* **AVAILABLE RECORDS**:
# # # # #
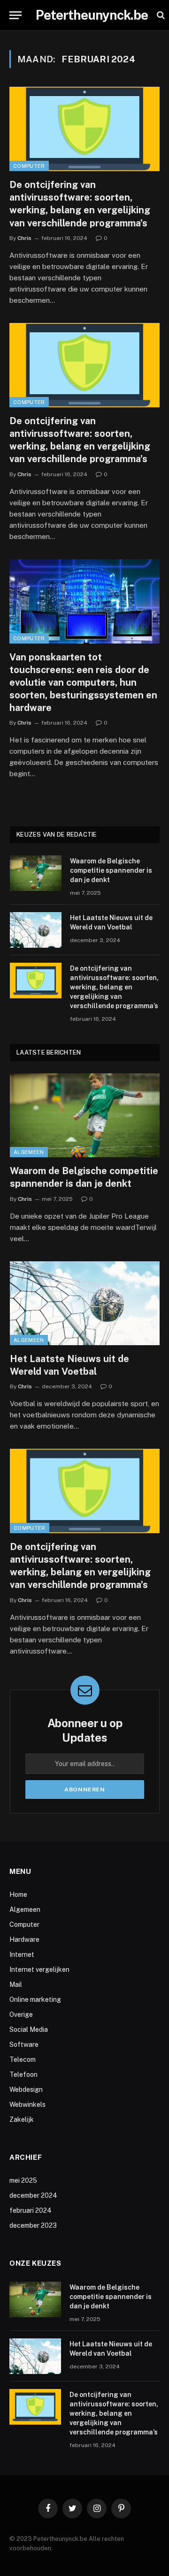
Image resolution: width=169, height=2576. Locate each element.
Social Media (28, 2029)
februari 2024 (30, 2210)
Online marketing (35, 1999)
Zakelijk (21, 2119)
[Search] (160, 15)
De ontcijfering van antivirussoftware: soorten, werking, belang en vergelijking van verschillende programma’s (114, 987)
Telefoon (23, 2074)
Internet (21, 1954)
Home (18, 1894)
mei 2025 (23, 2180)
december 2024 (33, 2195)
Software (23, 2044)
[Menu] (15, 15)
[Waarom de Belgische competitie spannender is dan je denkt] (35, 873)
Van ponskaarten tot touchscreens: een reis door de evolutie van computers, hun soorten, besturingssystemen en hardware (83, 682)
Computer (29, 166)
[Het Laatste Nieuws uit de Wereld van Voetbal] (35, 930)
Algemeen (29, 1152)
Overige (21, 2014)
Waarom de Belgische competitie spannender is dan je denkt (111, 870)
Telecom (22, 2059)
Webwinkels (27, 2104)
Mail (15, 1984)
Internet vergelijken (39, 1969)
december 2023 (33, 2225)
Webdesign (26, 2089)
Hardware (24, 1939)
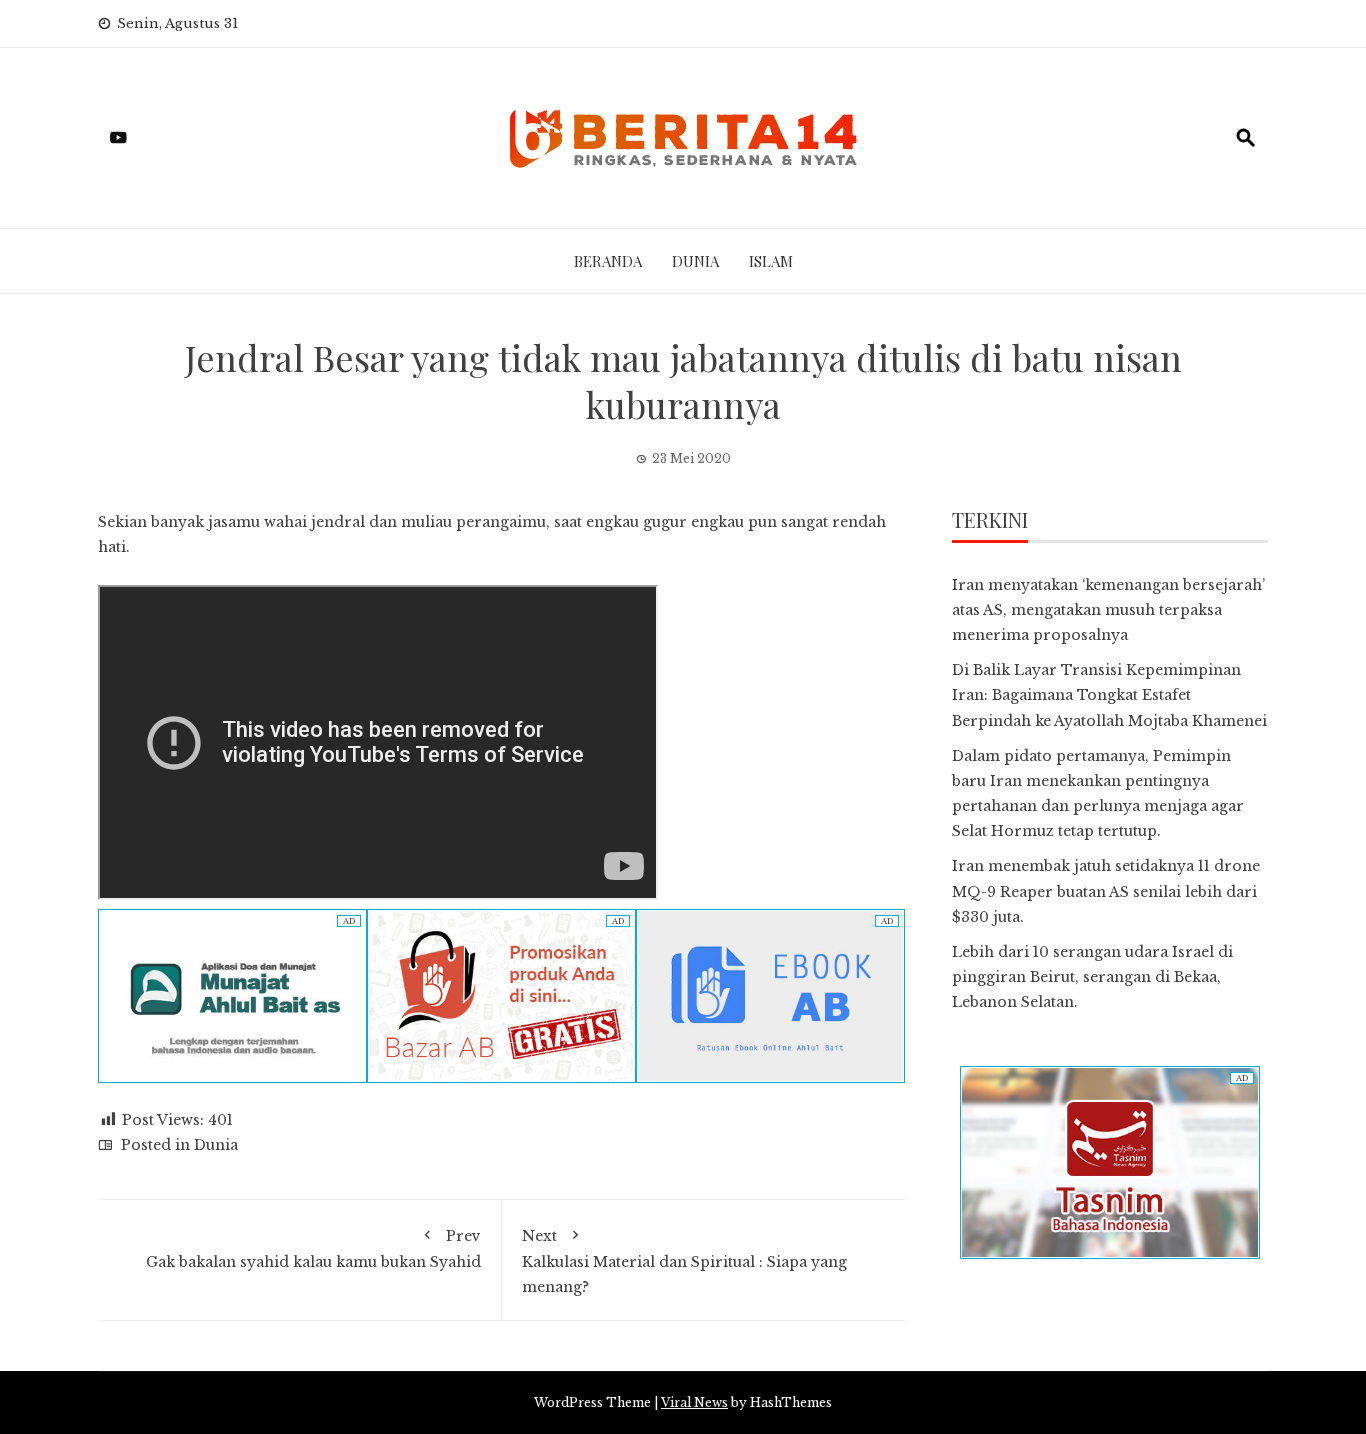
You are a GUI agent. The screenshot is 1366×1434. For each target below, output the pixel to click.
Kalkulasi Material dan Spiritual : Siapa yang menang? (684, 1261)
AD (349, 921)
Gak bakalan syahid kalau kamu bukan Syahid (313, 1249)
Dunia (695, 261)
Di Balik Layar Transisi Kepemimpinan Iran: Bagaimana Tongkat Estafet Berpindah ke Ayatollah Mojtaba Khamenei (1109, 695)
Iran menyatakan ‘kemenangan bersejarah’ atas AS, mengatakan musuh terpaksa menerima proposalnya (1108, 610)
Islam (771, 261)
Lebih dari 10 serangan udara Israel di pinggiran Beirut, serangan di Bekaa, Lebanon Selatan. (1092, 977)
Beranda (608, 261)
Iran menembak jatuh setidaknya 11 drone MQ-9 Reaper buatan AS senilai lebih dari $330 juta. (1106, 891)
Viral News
# # # # #
* **AIM OF THE TASK**: Output, from the data above, the lines from the line with "februari 2024 (30, 2210)" to the line with "Computer (29, 166)" exactly as they stand, both ends included and nothing else.

* **YOUR RESPONSE**:
februari 2024 (30, 2210)
Online marketing (35, 1999)
Zakelijk (21, 2119)
[Search] (160, 15)
De ontcijfering van antivirussoftware: soorten, werking, belang en vergelijking van verschillende programma’s (114, 987)
Telefoon (23, 2074)
Internet (21, 1954)
Home (18, 1894)
mei 2025 (23, 2180)
december 2024 (33, 2195)
Software (23, 2044)
[Menu] (15, 15)
[Waarom de Belgische competitie spannender is dan je denkt] (35, 873)
Van ponskaarten tot touchscreens: een reis door de evolutie van computers, hun soorten, besturingssystemen en hardware (83, 682)
Computer (29, 166)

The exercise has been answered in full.